* **Written problem**
According to the speech excerpt below, what share of the world's population has a university education?

* **Page extract**
-- start --
Getting to tell my own story also gives me the opportunity on a regular basis to reflect on where I come from—a reminder of “which way is up,” as it were—what I have been able to do and, most hopefully, to teach something to someone.  Reflection is something of a luxury in today’s fast-paced, action-oriented world.  But telling your story is worth doing.  One of the things I wish for you today is that you will pause from time to time to tell your story, to yourselves as well as to others.  And how fortunate it is that our story has a chapter written here at Lafayette.

The proverbial “they” say that the first rule of giving speeches is to know your audience, but I think it also helps if the audience knows something about the speaker.  I’m a Jersey girl from the New York half who grew up in a lower-middle-income family of three children.  My parents grew up in poverty but worked hard to ensure their children could have a college education.

Public speaking is my least favorite professional skill, by the way—ironic for an ambassador, whose key task is to communicate.  I came to Lafayette to become a teacher, preferably one who would work overseas, even though I had never traveled outside the U.S. and only once left the East Coast.  I left Lafayette headed, very indirectly, on a path that would lead to a 37-year career and counting serving on four continents as a foreign service officer, which is what we in the U.S. call our diplomats.

To be honest, I chose Lafayette because the College chose me.  I cannot overestimate the impact Lafayette has had—and continues to have—on my life.  I draw on the rich friendships, leadership skills, academic rigor, and critical thinking I gained here every single day.  Think about it: Lafayette chose to invest in each of us the day they sent us our acceptance letters.

Remember how it felt to receive yours?  I still do.  Be thankful.  You may not think of it this way, but you have been given a rare opportunity to earn a college education.  Today you enter a privileged and tiny group of global citizens.  Imagine, only seven percent of the world’s entire population has a university education.  Only seven percent.  Please, consider it not only as a privilege—although it is—but also as a responsibility.  How are you going to use the investment that is you?

I would urge you to see that investment in part as your responsibility to continue to find ways to serve.  Find where your passion meets your communities’ and the world’s greatest needs.  You have the resources and the responsibility to do so.  Be open to wherever your path may lead, be open to new ideas and new relationships, and never, ever let your passion fade.
-- end --
* **Material**
-- start --
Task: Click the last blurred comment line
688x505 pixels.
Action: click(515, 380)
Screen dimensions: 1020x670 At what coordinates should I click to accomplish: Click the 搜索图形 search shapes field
-- end --
* **Task answer**
Seven percent.